Source data:
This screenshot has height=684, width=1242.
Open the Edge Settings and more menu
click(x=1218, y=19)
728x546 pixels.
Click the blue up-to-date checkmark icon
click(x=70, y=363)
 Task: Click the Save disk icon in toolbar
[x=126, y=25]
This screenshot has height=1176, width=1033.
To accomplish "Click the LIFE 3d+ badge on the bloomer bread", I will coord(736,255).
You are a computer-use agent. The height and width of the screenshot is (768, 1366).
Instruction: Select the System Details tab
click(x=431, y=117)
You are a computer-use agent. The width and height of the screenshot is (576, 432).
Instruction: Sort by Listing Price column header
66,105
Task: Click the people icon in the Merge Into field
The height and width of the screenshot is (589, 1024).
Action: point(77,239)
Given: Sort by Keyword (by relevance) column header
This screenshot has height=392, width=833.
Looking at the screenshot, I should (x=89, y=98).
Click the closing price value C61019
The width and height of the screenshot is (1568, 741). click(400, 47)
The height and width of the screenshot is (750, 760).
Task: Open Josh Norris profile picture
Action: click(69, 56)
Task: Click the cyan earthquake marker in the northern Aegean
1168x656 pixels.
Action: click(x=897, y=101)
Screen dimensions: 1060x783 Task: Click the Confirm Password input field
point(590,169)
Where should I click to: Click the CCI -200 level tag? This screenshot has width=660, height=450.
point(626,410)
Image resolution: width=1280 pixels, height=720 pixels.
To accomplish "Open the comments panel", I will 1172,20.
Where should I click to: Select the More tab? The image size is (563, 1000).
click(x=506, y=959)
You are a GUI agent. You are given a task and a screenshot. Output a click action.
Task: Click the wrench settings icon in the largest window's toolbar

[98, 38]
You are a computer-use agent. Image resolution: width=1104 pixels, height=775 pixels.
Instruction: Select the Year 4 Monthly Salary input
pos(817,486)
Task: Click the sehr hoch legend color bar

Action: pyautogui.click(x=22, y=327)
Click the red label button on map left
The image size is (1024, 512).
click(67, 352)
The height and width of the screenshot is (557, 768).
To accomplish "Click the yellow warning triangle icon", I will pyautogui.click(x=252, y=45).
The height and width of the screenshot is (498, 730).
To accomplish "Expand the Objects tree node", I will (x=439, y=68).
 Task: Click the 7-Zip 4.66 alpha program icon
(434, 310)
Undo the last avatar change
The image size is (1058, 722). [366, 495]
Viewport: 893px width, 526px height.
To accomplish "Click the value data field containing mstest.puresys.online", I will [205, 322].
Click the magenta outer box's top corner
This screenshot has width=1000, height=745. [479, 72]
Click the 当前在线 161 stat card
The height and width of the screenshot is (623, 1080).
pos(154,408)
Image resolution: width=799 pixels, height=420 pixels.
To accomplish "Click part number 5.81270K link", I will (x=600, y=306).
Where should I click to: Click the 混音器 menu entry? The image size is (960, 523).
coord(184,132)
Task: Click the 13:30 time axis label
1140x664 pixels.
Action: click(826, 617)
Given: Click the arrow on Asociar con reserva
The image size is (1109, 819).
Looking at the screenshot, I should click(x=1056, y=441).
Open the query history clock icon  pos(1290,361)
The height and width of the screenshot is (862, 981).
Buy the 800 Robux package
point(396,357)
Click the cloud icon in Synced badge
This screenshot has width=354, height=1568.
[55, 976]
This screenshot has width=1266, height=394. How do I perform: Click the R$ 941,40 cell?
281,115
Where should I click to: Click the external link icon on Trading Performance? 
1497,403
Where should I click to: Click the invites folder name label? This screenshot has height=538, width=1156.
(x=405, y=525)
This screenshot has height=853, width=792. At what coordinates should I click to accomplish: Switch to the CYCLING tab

TASK DESCRIPTION:
From the records above, extract every entry verbatim.

ANSWER BOX:
This screenshot has height=684, width=1242.
Open the Edge Settings and more menu
click(x=1218, y=19)
728x546 pixels.
Click the blue up-to-date checkmark icon
click(x=70, y=363)
 Task: Click the Save disk icon in toolbar
[x=126, y=25]
This screenshot has height=1176, width=1033.
To accomplish "Click the LIFE 3d+ badge on the bloomer bread", I will coord(736,255).
You are a computer-use agent. The height and width of the screenshot is (768, 1366).
Instruction: Select the System Details tab
click(x=431, y=117)
You are a computer-use agent. The width and height of the screenshot is (576, 432).
Instruction: Sort by Listing Price column header
66,105
Task: Click the people icon in the Merge Into field
The height and width of the screenshot is (589, 1024).
Action: point(77,239)
Given: Sort by Keyword (by relevance) column header
This screenshot has height=392, width=833.
Looking at the screenshot, I should (x=89, y=98).
Click the closing price value C61019
The width and height of the screenshot is (1568, 741). click(400, 47)
The height and width of the screenshot is (750, 760).
Task: Open Josh Norris profile picture
Action: click(69, 56)
Task: Click the cyan earthquake marker in the northern Aegean
1168x656 pixels.
Action: click(x=897, y=101)
Screen dimensions: 1060x783 Task: Click the Confirm Password input field
point(590,169)
Where should I click to: Click the CCI -200 level tag? This screenshot has width=660, height=450.
point(626,410)
Image resolution: width=1280 pixels, height=720 pixels.
To accomplish "Open the comments panel", I will 1172,20.
Where should I click to: Select the More tab? The image size is (563, 1000).
click(x=506, y=959)
You are a GUI agent. You are given a task and a screenshot. Output a click action.
Task: Click the wrench settings icon in the largest window's toolbar

[98, 38]
You are a computer-use agent. Image resolution: width=1104 pixels, height=775 pixels.
Instruction: Select the Year 4 Monthly Salary input
pos(817,486)
Task: Click the sehr hoch legend color bar

Action: pyautogui.click(x=22, y=327)
Click the red label button on map left
The image size is (1024, 512).
click(67, 352)
The height and width of the screenshot is (557, 768).
To accomplish "Click the yellow warning triangle icon", I will pyautogui.click(x=252, y=45).
The height and width of the screenshot is (498, 730).
To accomplish "Expand the Objects tree node", I will (x=439, y=68).
 Task: Click the 7-Zip 4.66 alpha program icon
(434, 310)
Undo the last avatar change
The image size is (1058, 722). [366, 495]
Viewport: 893px width, 526px height.
To accomplish "Click the value data field containing mstest.puresys.online", I will [205, 322].
Click the magenta outer box's top corner
This screenshot has width=1000, height=745. [479, 72]
Click the 当前在线 161 stat card
The height and width of the screenshot is (623, 1080).
pos(154,408)
Image resolution: width=799 pixels, height=420 pixels.
To accomplish "Click part number 5.81270K link", I will (x=600, y=306).
Where should I click to: Click the 混音器 menu entry? The image size is (960, 523).
coord(184,132)
Task: Click the 13:30 time axis label
1140x664 pixels.
Action: click(826, 617)
Given: Click the arrow on Asociar con reserva
The image size is (1109, 819).
Looking at the screenshot, I should click(x=1056, y=441).
Open the query history clock icon  pos(1290,361)
The height and width of the screenshot is (862, 981).
Buy the 800 Robux package
point(396,357)
Click the cloud icon in Synced badge
This screenshot has width=354, height=1568.
[55, 976]
This screenshot has width=1266, height=394. How do I perform: Click the R$ 941,40 cell?
281,115
Where should I click to: Click the external link icon on Trading Performance? 
1497,403
Where should I click to: Click the invites folder name label? This screenshot has height=538, width=1156.
(x=405, y=525)
This screenshot has height=853, width=792. At what coordinates should I click to accomplish: Switch to the CYCLING tab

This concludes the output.